DA MISTER A MISTER / GROSSI: “IL MIO VOTO A DE JONG ERA 6, NON 8. E’ STATO UNO SPIACEVOLE REFUSO…”

La prima firma della Gazzetta di Parma a stadiotardini.com. “Anche mio figlio mi aveva fatto notare quel voto esageratamente alto, chiedendomi il perché. Ma è stato solo un errore di stampa…”

tabellino parma milan gdp 30 09 2012(gmajo) – Al Mister di stadiotardini.com piace avere la panchina a rischio ed esser messo sulla graticola.

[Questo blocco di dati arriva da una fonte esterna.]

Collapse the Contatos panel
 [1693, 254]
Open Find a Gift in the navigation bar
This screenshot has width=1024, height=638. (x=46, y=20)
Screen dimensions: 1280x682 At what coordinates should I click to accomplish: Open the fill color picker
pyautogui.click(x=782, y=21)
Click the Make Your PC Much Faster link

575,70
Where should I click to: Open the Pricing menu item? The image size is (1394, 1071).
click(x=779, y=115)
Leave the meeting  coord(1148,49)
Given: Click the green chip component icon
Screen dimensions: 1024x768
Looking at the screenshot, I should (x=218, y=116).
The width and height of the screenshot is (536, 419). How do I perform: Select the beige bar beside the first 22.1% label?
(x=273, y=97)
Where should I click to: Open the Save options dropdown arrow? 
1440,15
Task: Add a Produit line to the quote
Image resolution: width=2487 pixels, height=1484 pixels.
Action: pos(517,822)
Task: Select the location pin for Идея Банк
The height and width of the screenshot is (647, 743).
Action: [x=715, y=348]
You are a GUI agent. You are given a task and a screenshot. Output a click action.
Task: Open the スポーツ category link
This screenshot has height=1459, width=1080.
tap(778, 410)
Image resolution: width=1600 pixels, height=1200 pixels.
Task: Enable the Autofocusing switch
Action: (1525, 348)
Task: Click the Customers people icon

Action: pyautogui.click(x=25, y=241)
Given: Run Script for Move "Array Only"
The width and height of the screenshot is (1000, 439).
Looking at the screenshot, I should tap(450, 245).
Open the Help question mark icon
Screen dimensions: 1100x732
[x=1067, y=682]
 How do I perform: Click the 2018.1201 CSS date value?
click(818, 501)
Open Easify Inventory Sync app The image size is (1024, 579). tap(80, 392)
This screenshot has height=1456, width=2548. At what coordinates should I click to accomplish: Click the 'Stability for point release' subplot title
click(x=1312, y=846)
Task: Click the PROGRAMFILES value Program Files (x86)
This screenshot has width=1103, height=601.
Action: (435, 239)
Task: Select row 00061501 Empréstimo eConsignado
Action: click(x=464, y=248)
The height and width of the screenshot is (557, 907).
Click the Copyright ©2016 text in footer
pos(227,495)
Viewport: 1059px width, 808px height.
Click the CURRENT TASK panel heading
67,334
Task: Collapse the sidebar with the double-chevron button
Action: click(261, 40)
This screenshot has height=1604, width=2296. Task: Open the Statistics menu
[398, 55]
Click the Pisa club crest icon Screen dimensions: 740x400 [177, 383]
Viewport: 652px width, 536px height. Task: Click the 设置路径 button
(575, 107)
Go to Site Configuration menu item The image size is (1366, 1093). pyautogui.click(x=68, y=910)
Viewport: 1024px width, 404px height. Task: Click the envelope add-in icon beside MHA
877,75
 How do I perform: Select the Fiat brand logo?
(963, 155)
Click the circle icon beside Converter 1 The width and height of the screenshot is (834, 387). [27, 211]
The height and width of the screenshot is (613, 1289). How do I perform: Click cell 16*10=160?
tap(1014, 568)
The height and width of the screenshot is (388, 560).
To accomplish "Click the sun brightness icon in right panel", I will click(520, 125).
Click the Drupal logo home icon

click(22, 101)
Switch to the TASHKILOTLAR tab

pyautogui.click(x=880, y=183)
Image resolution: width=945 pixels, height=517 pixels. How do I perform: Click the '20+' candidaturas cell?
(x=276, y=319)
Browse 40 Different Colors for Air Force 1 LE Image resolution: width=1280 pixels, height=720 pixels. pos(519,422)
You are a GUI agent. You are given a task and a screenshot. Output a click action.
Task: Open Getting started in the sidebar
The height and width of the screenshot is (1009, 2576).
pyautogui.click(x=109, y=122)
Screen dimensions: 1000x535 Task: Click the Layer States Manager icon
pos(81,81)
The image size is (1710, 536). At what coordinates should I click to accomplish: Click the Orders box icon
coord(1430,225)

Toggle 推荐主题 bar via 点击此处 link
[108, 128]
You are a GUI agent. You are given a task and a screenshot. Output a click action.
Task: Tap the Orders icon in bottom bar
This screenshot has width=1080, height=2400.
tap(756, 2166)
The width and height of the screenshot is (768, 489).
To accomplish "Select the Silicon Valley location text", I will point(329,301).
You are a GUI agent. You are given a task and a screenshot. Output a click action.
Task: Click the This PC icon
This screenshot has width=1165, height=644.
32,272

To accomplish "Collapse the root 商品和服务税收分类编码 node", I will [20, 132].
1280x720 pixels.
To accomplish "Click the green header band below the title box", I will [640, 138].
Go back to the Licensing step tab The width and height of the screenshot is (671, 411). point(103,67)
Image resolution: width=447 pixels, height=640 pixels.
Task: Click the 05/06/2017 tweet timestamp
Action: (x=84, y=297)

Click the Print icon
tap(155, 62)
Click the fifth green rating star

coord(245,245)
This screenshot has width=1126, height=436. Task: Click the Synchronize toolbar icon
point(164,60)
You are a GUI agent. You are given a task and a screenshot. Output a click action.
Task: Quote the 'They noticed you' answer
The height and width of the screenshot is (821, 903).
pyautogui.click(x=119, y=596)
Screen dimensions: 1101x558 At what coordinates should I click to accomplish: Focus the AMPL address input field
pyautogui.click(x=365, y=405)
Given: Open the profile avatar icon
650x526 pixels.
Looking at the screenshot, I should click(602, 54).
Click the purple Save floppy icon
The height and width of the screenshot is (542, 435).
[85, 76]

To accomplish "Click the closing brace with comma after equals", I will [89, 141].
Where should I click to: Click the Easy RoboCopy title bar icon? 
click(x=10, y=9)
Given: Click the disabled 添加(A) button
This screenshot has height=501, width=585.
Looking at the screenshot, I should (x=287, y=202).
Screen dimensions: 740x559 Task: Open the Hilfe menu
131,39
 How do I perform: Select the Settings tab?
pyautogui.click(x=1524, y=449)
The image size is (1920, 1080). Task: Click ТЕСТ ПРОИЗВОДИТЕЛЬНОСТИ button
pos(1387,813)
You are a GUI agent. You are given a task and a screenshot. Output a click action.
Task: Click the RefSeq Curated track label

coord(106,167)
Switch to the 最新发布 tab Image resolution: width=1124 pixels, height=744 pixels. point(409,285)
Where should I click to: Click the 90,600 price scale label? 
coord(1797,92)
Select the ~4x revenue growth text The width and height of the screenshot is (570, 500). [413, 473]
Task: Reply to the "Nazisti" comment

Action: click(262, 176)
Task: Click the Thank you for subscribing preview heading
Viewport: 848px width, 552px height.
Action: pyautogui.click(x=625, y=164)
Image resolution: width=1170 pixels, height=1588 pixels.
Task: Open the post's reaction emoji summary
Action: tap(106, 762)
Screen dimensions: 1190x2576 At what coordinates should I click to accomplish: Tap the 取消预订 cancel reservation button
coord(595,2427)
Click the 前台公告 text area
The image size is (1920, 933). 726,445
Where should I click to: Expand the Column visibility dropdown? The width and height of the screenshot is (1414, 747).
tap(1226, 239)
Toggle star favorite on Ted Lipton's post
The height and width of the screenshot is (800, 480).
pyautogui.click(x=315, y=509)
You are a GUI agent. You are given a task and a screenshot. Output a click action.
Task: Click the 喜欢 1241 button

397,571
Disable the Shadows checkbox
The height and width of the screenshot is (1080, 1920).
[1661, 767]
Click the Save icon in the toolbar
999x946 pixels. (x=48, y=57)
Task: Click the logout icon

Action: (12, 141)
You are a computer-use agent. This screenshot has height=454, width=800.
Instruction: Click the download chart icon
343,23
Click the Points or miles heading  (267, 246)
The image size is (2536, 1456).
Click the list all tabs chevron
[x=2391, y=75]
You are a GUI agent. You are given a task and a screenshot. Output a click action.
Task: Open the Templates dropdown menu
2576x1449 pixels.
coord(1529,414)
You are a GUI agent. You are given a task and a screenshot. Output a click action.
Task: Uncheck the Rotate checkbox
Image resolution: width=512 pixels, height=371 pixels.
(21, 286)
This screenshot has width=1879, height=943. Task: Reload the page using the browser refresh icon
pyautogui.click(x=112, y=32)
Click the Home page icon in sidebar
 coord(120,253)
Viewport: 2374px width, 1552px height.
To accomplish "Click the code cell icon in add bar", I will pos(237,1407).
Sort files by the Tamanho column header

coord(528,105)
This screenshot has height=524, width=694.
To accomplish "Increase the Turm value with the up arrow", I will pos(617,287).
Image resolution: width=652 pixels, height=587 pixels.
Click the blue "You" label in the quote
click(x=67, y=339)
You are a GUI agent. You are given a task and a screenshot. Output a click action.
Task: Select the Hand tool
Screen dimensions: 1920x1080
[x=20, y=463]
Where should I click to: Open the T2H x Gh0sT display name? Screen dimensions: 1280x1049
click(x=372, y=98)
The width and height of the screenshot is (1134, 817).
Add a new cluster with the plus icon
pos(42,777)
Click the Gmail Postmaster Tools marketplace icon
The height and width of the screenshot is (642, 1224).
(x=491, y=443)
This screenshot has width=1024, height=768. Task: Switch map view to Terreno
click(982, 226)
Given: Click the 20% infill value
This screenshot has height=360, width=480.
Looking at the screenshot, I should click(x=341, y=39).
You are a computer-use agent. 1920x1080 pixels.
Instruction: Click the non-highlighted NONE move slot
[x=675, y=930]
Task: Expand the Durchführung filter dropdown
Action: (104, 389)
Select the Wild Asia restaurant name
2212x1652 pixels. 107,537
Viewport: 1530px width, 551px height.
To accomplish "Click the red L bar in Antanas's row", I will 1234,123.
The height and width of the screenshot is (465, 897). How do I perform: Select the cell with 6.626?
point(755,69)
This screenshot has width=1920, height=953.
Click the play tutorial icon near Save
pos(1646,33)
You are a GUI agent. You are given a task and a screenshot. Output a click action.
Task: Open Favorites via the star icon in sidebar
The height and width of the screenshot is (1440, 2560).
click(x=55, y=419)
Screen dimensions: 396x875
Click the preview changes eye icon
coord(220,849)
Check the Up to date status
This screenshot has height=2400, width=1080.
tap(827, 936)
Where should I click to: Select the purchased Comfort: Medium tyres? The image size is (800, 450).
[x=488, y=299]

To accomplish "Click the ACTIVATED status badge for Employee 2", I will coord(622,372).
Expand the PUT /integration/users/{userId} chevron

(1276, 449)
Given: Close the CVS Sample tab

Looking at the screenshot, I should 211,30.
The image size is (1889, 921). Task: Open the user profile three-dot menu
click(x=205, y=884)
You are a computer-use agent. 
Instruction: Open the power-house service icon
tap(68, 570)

E beato lui che il suo presidente non è un piccolo/grosso emulo di Zamparini (e visto che è pure tristemente di moda ci infilerei pure Cellino…), così riesce a mantenersi l’ambito posto, nonostante la penultima analisi fosse lucida fino lì e ora pure nonostante lo sfiorato incidente diplomatico con il suo alter ego UPI, vale a dire Paolo Grossi, da lui bacchettato, nottetempo, per aver gratificato addirittura con un 8 il rossonero De Jong, tra l’altro colpevole in occasione della velenosa punizione di Galloppa. Non so se sia stato il lapidario giudizio che accompagnava la spropositata votazione a De Jong a trarlo in inganno (“E’ l’erede di Van Bommel”) e a fargli credere che davvero Grossi lo avesse visto come migliore in campo, però – e qui sta la sua colpa – non aveva fatto, prima di mettersi a comporre l’intemerata, un controllo incrociato tra i voti della grafica della Gazzetta di Parma e quelli un po’ più piccoli (e lui, beato, non è ancora presbite…) proposti nel tabellino (vedi immagine sopra). Li si vede come il mister della GdP (anche Grossi è patentato, sia pure non al Supercorso di Coverciano…) avesse valutato correttamente, con una semplice mediocre sufficienza, il mediano di Allegri. Nella grafica, invece, c’è stato il classico diavoletto (del resto si giocava col Milan…) che infesta redazioni e tipografie a metterci mano e ad alzare in maniera esagerata la votazione fino a portarla all’eccellenza di un otto in effetti immeritato…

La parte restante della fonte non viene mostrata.